The good thing about the inExpose system is that with the 16 openings for mice we will actually do staggered starts. We might start with one batch of mice one week, start them with controls, and then we add mice the next week. That can make harvest weeks much more manageable.
We tend to run three different experiments at the same time. If we run an exposure for three months then I want to use all 16 spaces. We pick three experiments we want to do and we have those mice at staggered starts but then we use the same exposures for that time.
A: I think when we have answered a question, that is probably the most satisfying thing. That satisfaction comes when we are looking at the data and we combine it all, run the right stats; that moment when you see a result that is significant, it’s a real finding. I think that is probably the greatest sense of joy.
Also, when trainees get excited about research. They do so much work and we’re training them every single day on the research front but when they actually get excited about asking and answering these questions. When they understand why we do this and they have that spark to want to continue doing research themselves, that’s also very satisfying.
A: Be patient. Keep a stiff upper lip. Give it time.

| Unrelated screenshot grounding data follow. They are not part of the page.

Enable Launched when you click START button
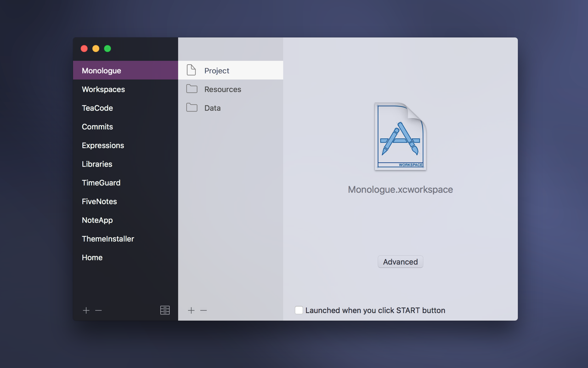 (x=299, y=310)
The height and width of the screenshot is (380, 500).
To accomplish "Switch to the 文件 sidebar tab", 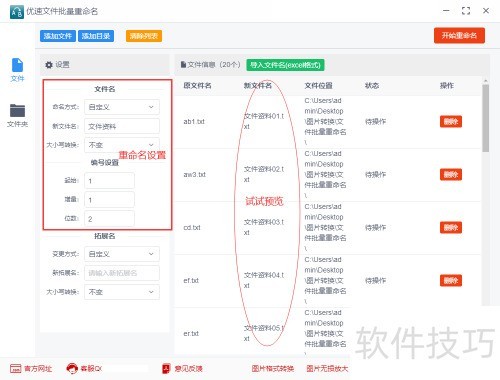I will click(x=17, y=70).
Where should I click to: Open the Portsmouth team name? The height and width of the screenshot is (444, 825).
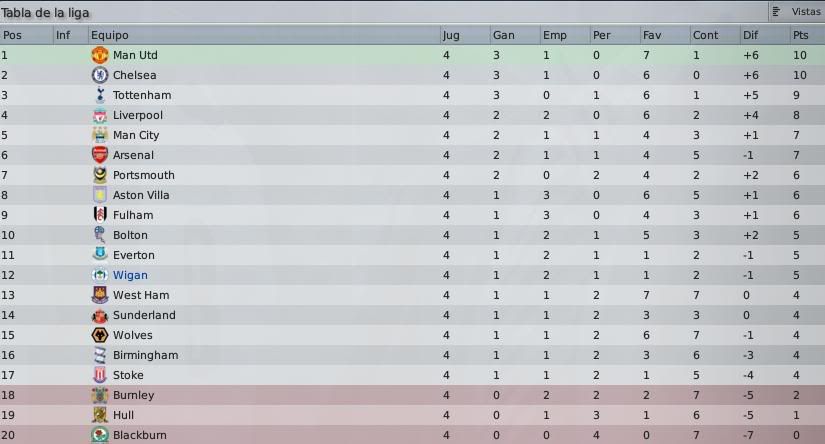point(144,175)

I don’t think anybody can decide whether they want to do research as a career over one year or two years. I would say you would need to give it at least two years. There are so many different types of research. I’ve come across people who worked for years in a bench research lab but then when they moved into clinical research they loved it, or somebody was in one particular bench lab and perhaps it wasn’t a great environment or the work didn’t click with them, but then and then they moved to another lab and really loved it.
So, I would say give it time and try out different areas before saying you’re not into research.

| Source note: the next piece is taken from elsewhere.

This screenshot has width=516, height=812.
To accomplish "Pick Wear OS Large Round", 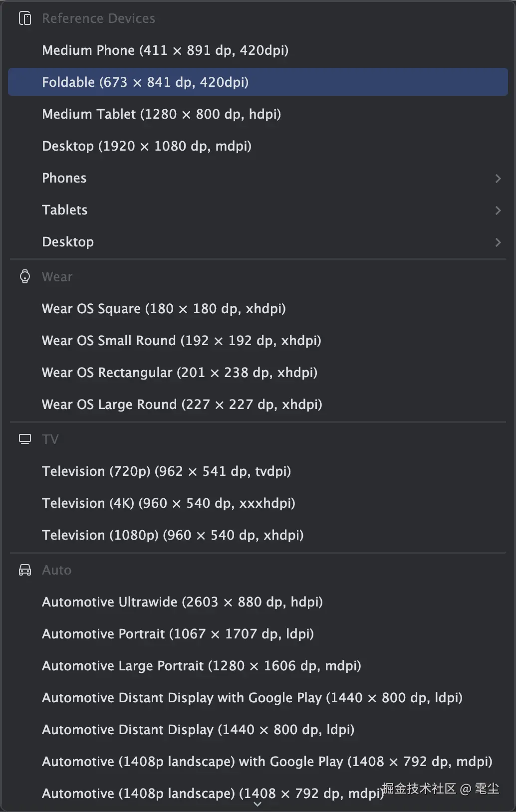I will (x=182, y=405).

A: Right now we’ve shifted to a 90% focus on COVID. Unfortunately, we have had to stop all the E-cigarette work until we re-open. It’s probably going to be a few months out.
One thing that we’re really focusing on is the E-cigarette aerosol effects in the brain. We are examining some pathways in the brain and then continuing our inflammatory profiling of the heart, kidney, GI tract and lungs. We’re really hopeful that we’ll be able to put together a model of the effects of E-cigarette vapor exposure in the lungs and other organs.
A: We’re taking neutrophils that are circulating in the blood of COVID patients and running functional assays. Neutrophils cause so much collateral damage in the lungs, that I feel like it is likely to be one of the pathogenic mechanisms behind the acute lung injury in COVID.
Patients who are hospitalized with COVID have high inflammatory markers in the circulation. I feel like the circulating neutrophils of those patients are likely to be altered and I’m worried that as soon as they hit the lungs, if endothelial markers drive neutrophils infiltration, that they are going to go in, cause damage through oxidative bursts, and drive the disease.